In return, Hoover implied that if he was successful in his bid for the presidency, the Tuskegee president and [African-Americans] “would play a role in his administration unprecedented in the nation’s history.” Motivated by Hoover’s promises, “the president of Tuskegee championed Hoover’s candidacy to the African American population.”

However, once elected in 1928, “Hoover ignored … the promises he had made to his black constituency.” In the following election of 1932, the Tuskegee president withdrew his support for Hoover and switched to the Democratic Party. In an historic shift, Black Americans began to abandon the Republicans … and turned to Franklin Delano Roosevelt’s Democratic Party instead.”

Meanwhile, Dr. George M. Crawford became principal of the only Carroll County high school to educate Black Americans in 1931; and was instrumental in the school being named after Robert Moton.
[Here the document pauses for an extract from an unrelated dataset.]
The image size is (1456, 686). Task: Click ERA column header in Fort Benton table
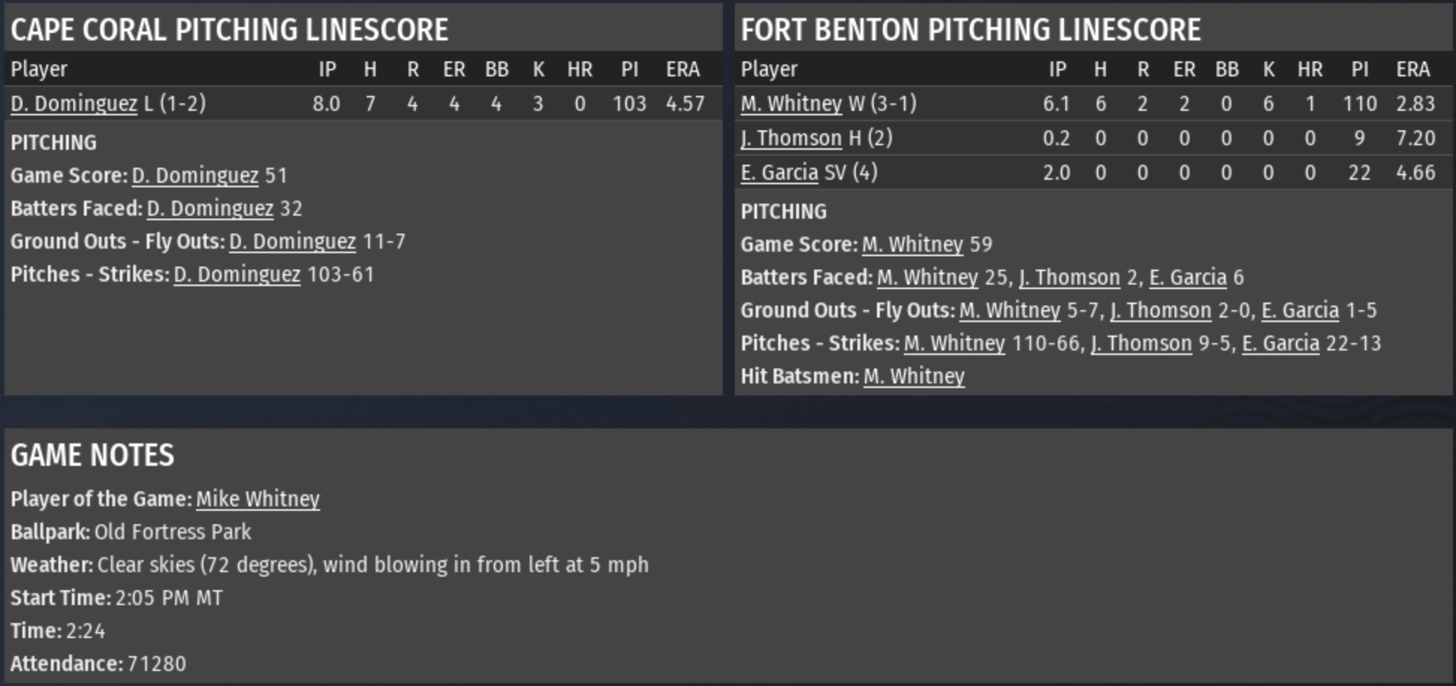tap(1412, 69)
Before 1930, Carroll’s African American population usually got their education in someone’s home or in the quintessential one-room schoolhouse. In a Jan. 29, 2008 interview with the late Bill Dixon, the “mayor” of Charles Street; he said that in 1930, two large “structures” were located in Westminster for the purpose of educating all African American students in Carroll County from grades 1 through 11. (Remember it was only after 1950 that Maryland schools went 12 years.)

By the late 1940s, the “school” had grown to a series of eight “structures.” In 1948-1949 a new facility was built on Center Street which at the time was extended — and stopped at the school building.
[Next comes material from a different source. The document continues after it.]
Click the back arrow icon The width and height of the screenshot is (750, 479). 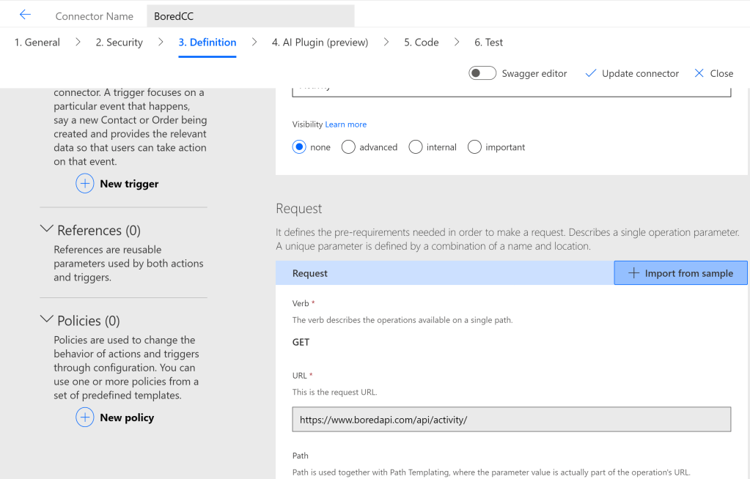click(x=25, y=15)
Robert Moton School quickly developed a reputation for excellence — a point of which is frequently mentioned by former students — who later formed the “Former Students and Friends of Robert Moton School, Inc.,” according to Dixon.


A graduate of Moton, Dixon went on to make a living as a virologist and microbiologist. He was the son of a well-respected community leader, Maymie Dixon. He attended Robert Moton for all 12 of his school years — from 1946 until he graduated in 1958. Of the “new” school he noted with a wry laugh, “We had toilets in the new building and we were excited about that.”

And oh, for heavy metal fans, as a result of the 1927 Mississippi Flood, we got the Nov. 8, 1971 Led Zeppelin remake of Kansas Joe McCoy and Memphis Minnie's June 18, 1929 blues recording of "If it keeps on rainin', levee's goin' to break…"

I have written about the history of the Robert Moton School on a number of occasions in the past. Portions of this discussion have been published before.